Monday 7 January 2019 00:21, UK
MPs will return from their Christmas break today to have their say on Sky News' campaign for an independent commission to organise TV election debates before UK elections.
On the first day the House of Commons sits in the New Year, a parliamentary debate will be held to discuss the proposal.
MPs will be given the opportunity to quiz a government minister on the campaign, which has been supported by senior politicians and more than 130,000 members of the public.
Voters can make sure their voice is heard by getting in touch with their local MP and urging them to attend the debate, which will start at 4.30pm in parliament's Westminster Hall.
:: You can watch the debate in full and live on Sky News and Sky News mobile.
Sky News' campaign was granted parliamentary time after a petition calling for party leaders to be forced to take part in TV debates reached 100,000 signatures last year.
It has since reached close to 135,000 signatures.
Steve Double, Conservative MP for St Austell and Newquay and a member of parliament's petitions committee, will open the debate.
Many senior politicians have already backed the campaign - including Labour leader Jeremy Corbyn, the Conservatives' Amber Rudd and Boris Johnson, Liberal Democrat leader Sir Vince Cable, and SNP MPs and the Green Party.

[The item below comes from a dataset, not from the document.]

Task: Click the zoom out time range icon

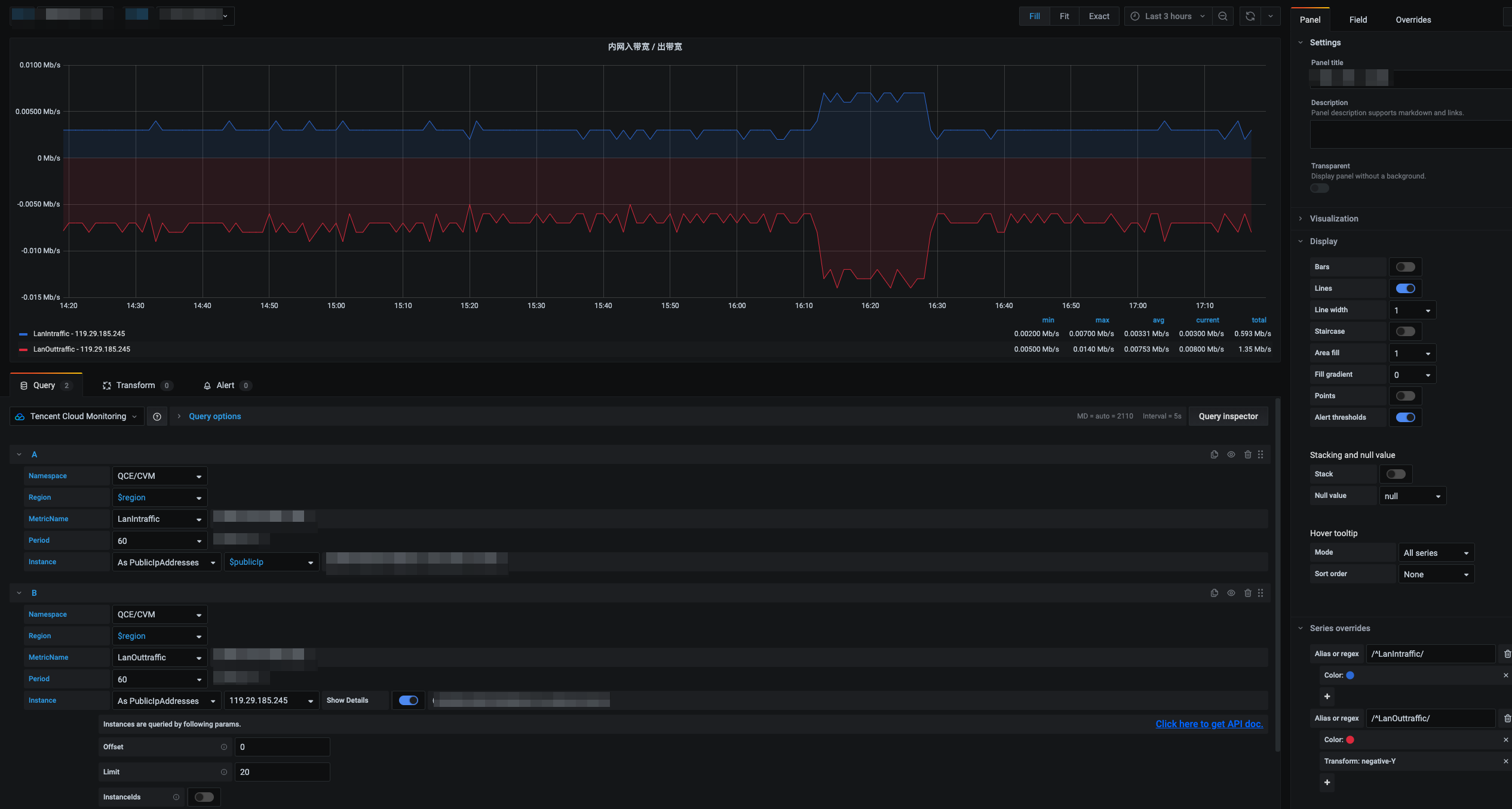Action: (1223, 16)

The Electoral Reform Society, businessman Theo Paphitis and Ian Hislop, the editor of satirical magazine Private Eye, are also in favour of an independent commission.
A government spokesperson, obliged to respond to the petition when it reached 10,000 signatures, said the issue of TV debates was "a matter for political parties" and should be considered "closer to any general election in 2022".

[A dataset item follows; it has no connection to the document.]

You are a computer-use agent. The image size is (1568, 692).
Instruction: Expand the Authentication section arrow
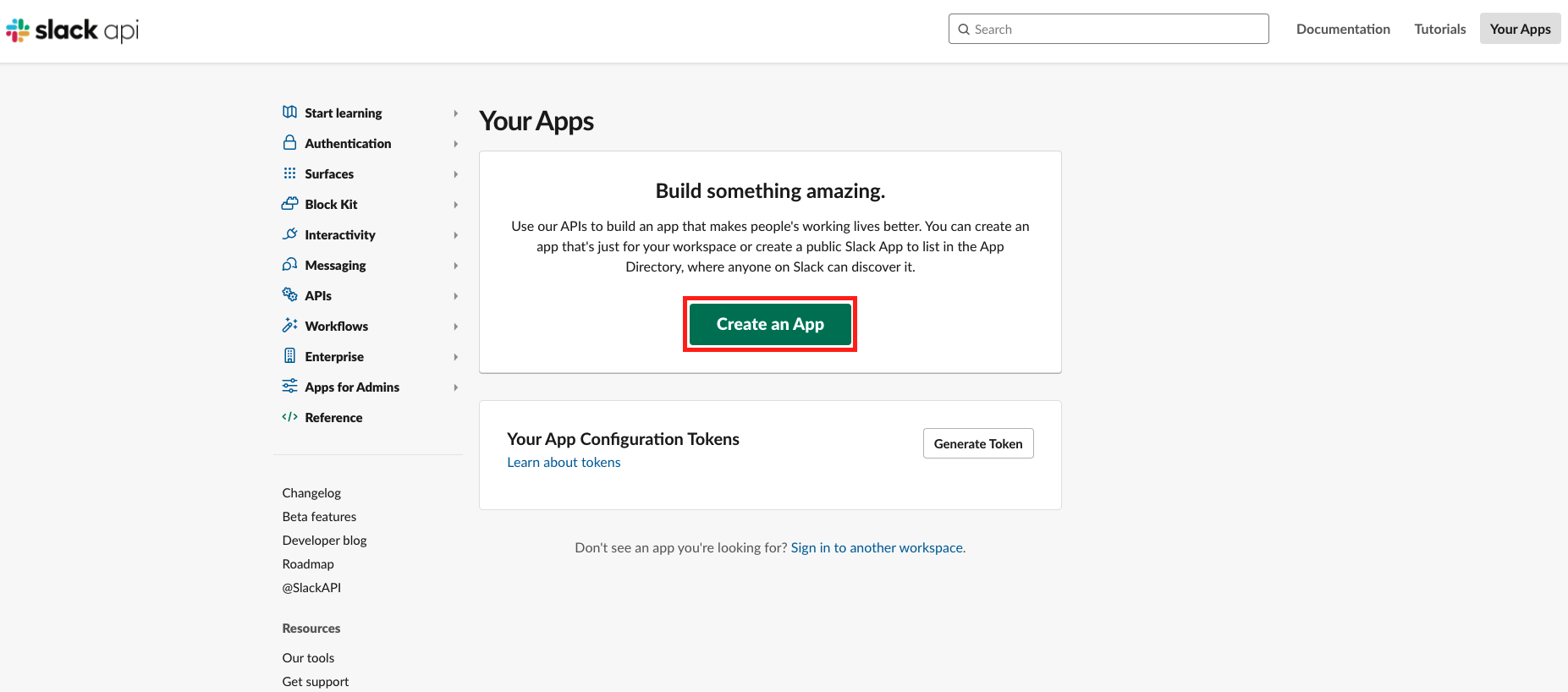[x=455, y=144]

They added: "The government has no plans to change electoral law to make the debates mandatory."
Sky News' editor-at-large Adam Boulton has said a "respected debates commission is needed to ensure fairness for all sides when debates involving the prime minister take place".
He said the row over a proposed televised debate between Mrs May and Mr Corbyn on the Brexit deal had "turbocharged" the campaign.
No such debate took place after the two leaders failed to agree on a format.
"The general election debates commission we are proposing would not necessarily be called in outside elections and, probably, for referendums," he said.
"But we believe it would quickly prove itself as a trusty authority to lean on. Please keep signing the petition and recruiting your friends and family.
"The more people who pile in, the greater the pressure on the government will be."